Each 32 bit floating point input is split into a real and an imaginary part, with each part having a total of 16 bits, where mantissa is 10 bits, exponent is 5 bits and 1 sign bit. To multiply two floating point numbers, the mantissa of both the inputs are multiplied, while the exponents are added, and the result is rounded and normalized. When we add two floating point numbers, first their exponents have to be made equal and for this, shifters have been used. Then both the input's mantissa is added and the result is normalized. Carry look ahead addition technique has been used in both the floating point multiplication and addition. Modified Booth algorithm has been used for performing the multiplication. The output also consists of 10 bits mantissa, 5 bits exponent and 1 sign bit.

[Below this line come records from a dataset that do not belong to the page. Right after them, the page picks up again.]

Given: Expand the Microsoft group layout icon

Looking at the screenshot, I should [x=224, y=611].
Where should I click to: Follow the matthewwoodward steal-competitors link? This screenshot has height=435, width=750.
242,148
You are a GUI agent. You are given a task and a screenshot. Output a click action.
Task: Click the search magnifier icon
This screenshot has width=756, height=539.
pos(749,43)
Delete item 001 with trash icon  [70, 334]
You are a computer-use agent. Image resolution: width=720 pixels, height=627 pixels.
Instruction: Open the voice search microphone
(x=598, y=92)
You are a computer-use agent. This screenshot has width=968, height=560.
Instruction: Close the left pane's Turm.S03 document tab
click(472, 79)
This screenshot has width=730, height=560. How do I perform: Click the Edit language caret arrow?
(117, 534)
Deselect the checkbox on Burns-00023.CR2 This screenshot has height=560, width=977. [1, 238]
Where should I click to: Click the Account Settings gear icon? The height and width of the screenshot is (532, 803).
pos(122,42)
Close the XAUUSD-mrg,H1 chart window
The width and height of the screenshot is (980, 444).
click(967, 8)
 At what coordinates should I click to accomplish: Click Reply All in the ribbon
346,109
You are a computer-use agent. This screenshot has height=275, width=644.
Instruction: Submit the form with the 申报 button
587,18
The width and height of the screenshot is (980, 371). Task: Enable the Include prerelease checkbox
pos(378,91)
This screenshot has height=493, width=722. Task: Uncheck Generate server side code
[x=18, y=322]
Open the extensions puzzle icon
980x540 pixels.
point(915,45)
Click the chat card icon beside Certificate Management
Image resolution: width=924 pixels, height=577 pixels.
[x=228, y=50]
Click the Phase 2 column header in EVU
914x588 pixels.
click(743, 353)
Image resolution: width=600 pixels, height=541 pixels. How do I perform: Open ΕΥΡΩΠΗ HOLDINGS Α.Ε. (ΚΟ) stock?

#### 4.4. Scope for Future Work

This architecture can be even used for implementing prime factor DFT as well as for multidimensional DFT by simply repeating the same block over and over again with careful implementation of buffer unit which will further store 2N planes of (M-1) DFT output before computation in the last M<sup>th</sup> block. Figure 4 shows the general structure for multidimensional DFT.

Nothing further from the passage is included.